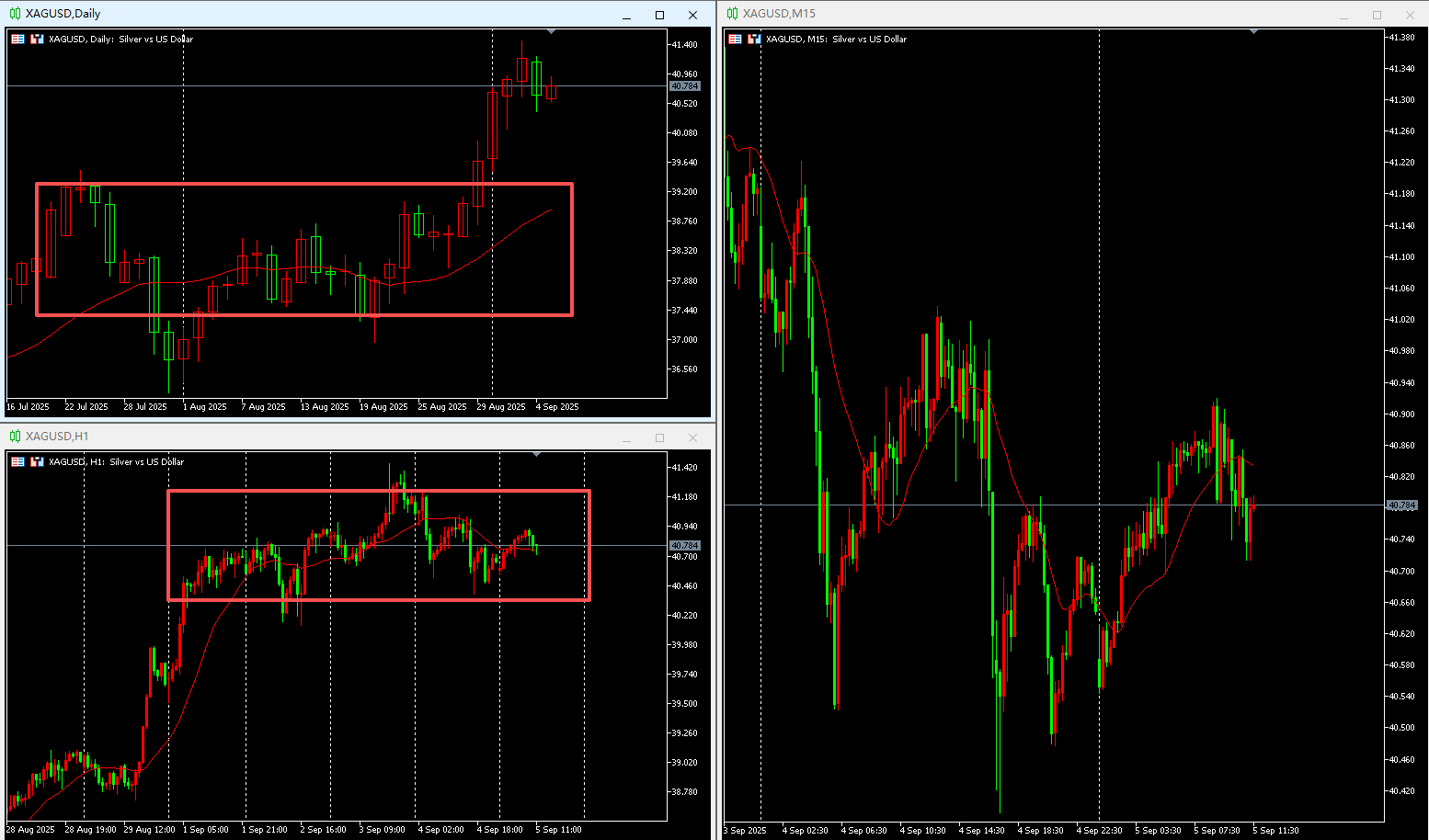Open the XAGUSD,H1 window's candlestick system-menu icon
The width and height of the screenshot is (1429, 840).
(15, 437)
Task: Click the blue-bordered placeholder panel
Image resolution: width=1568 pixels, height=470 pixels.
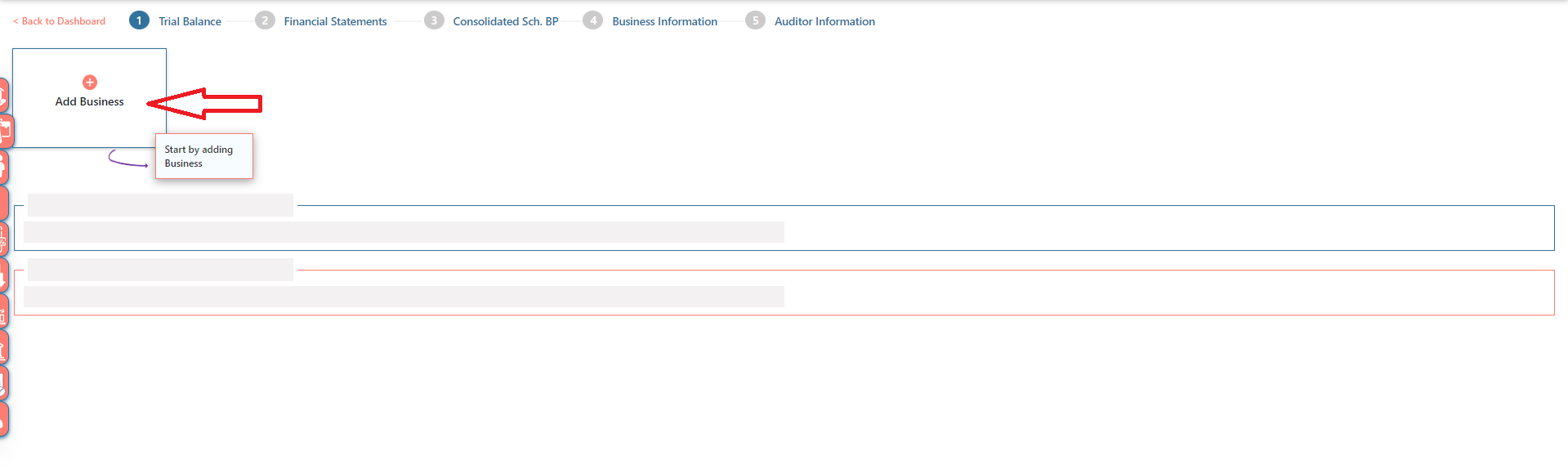Action: point(784,227)
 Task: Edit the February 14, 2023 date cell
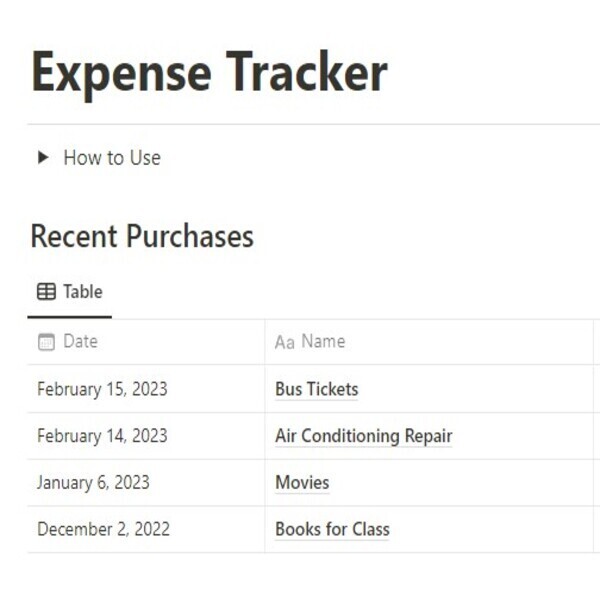(102, 436)
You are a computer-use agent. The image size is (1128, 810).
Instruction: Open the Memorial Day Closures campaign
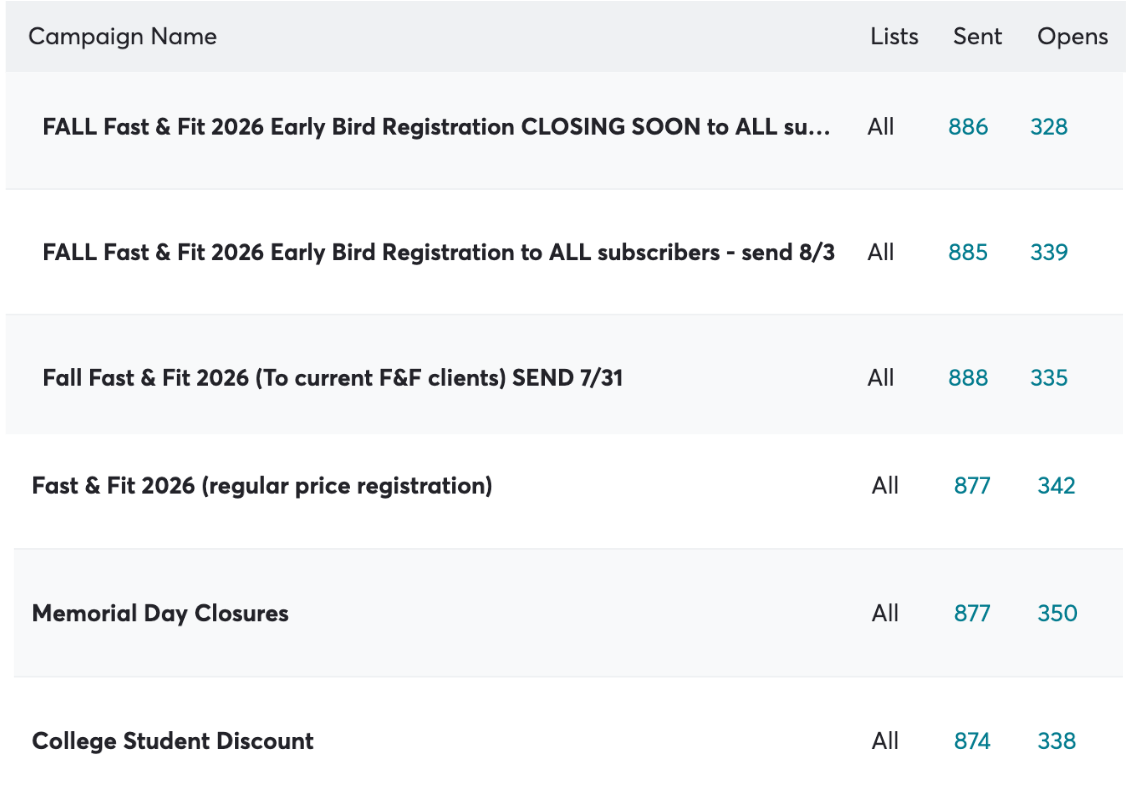coord(160,614)
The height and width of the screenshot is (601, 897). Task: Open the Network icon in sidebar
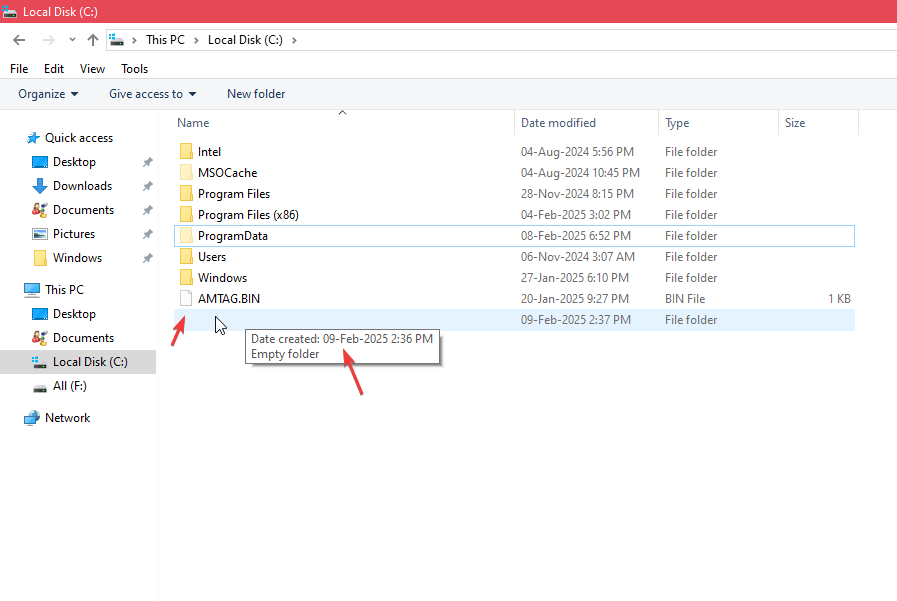click(32, 418)

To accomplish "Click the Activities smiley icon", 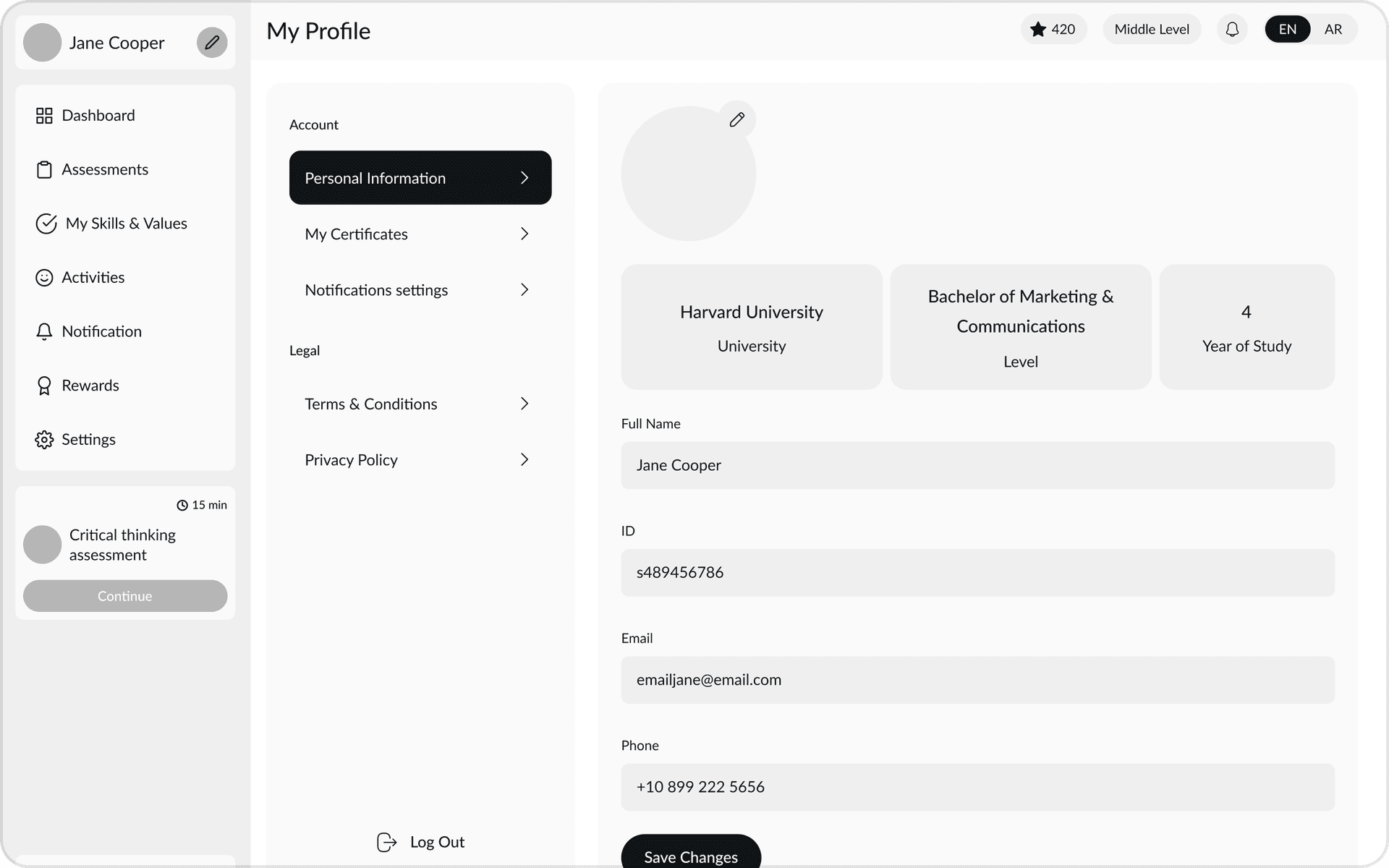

§ EXERCISE GOAL
I would like you to retype exactly the lines running from the one containing "Task: Click the" to the last line of the entries, both included, leaving all pictures out.

§ YOUR RESPONSE
Task: Click the blue-bordered placeholder panel
Image resolution: width=1568 pixels, height=470 pixels.
Action: point(784,227)
 Task: Edit the February 14, 2023 date cell
(102, 436)
You are a computer-use agent. The image size is (1128, 810).
Instruction: Open the Memorial Day Closures campaign
coord(160,614)
The height and width of the screenshot is (601, 897). Task: Open the Network icon in sidebar
click(32, 418)

To accomplish "Click the Activities smiley icon", 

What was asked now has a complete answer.